Last year I wrote about how large companies like EA are prone to making their worst errors at the expense of the consumer. It was always likely that EA would be unable to inch its way towards a sensible microtransaction policy, that it would overstep the mark significantly, and then retreat to a position acceptable to most consumers.
That EA and companies like it have behaved badly on the issue of microtransactions is not at issue, and not particularly revelatory. What’s interesting is how the firm reacts to negative feedback and disappointing financial results.At the time when these aggressive marketing decisions were being made, Zynga’s horrid monetization-model was at its zenith. Meanwhile, boxed game sales were (and are) falling dramatically.
EA had already taken the decision to focus its energy on increasing online revenues. Nothing beckons more enticingly than die-hard fans who are willing to pay extra for the games they love. Case in point, my own hideously expensive FIFA costs, and that game’s online revenues of more than $230 million.
Decisions on micro-transactions are not made by game designers, they are foisted on game designers by stuffed-shirts with Powerpoint fixations. The decline of Zynga, the negative reaction to brazen gouging and a fast-learning curve on monetizing in-game items is leading to improvements. The stuffed-shirts are being bailed out by events beyond their control, by the consumer’s good sense and by the skills of game designers.

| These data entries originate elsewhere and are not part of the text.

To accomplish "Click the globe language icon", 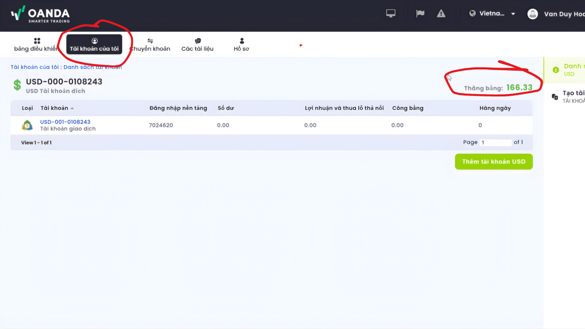I will (x=473, y=14).
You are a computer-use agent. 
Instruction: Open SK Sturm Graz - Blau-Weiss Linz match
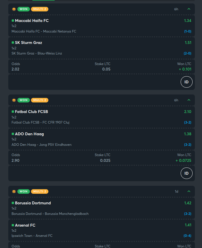coord(37,53)
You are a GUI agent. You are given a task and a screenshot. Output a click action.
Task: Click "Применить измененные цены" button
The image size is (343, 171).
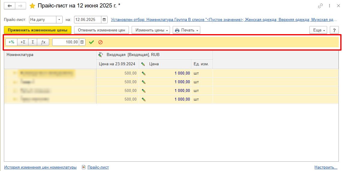pos(37,30)
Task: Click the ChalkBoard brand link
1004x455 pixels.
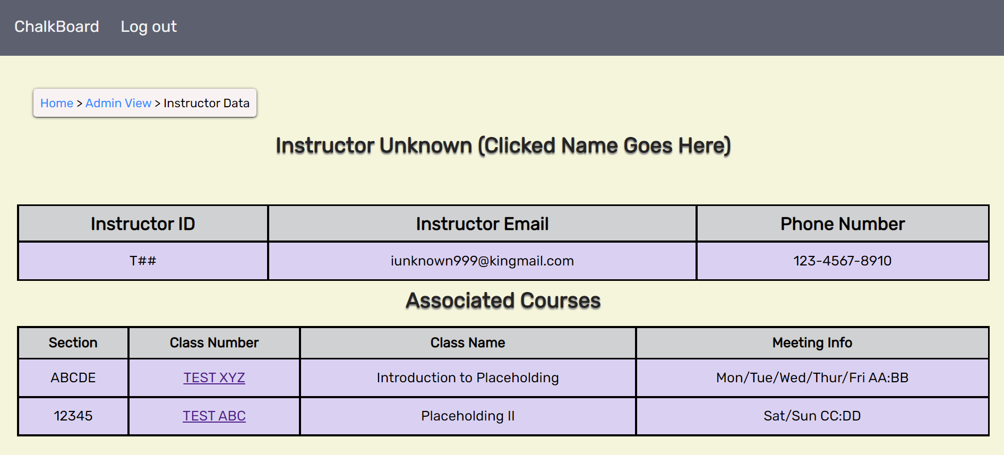Action: (x=56, y=27)
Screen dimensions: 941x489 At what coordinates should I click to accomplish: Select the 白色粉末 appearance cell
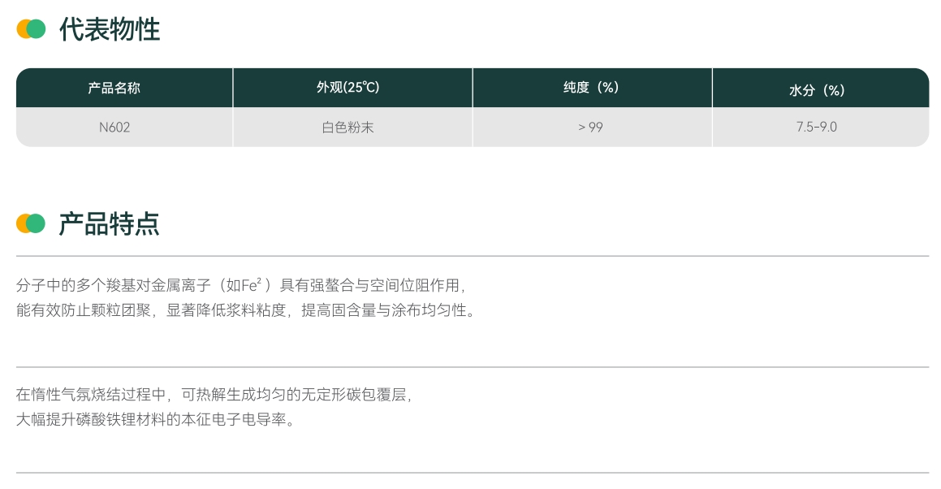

EA has openly stated that its future probably lies in free-to-play. So here we are, working our way through a transitional phase in which some games are sold for $60, when really they ought to be free.
Tiger Woods as a zero cost download with one course and a couple of clubs fits more neatly into the world we live in, than the current model, but a jump like that would be unthinkable for EA’s partners in the grubby sports-licensing business. Even if it wanted to make this jump, even if it made solid financial sense, EA would not be able to do so.
EA Tiburon has a tough job, every year, trying to make Tiger Woods seem like a fresh game. In recent years the control system has been overhauled, to wide-acclaim. Kinect-control has also been introduced, which is an area that needs improvement. And EA has tapped into the historical magic of golf by teaming up with the Masters.
In this year’s edition, players are able to skip back in time and play as some of the greats in years gone by, as Bobby Jones in knickerbockers and early 20th Century sepia, as Arnold Palmer in 1950s faded color and as the glorious Seve at the height of his technicolor powers in the 1970s. To watch these magnificent players and these giant personalities is to feel the pull of the game.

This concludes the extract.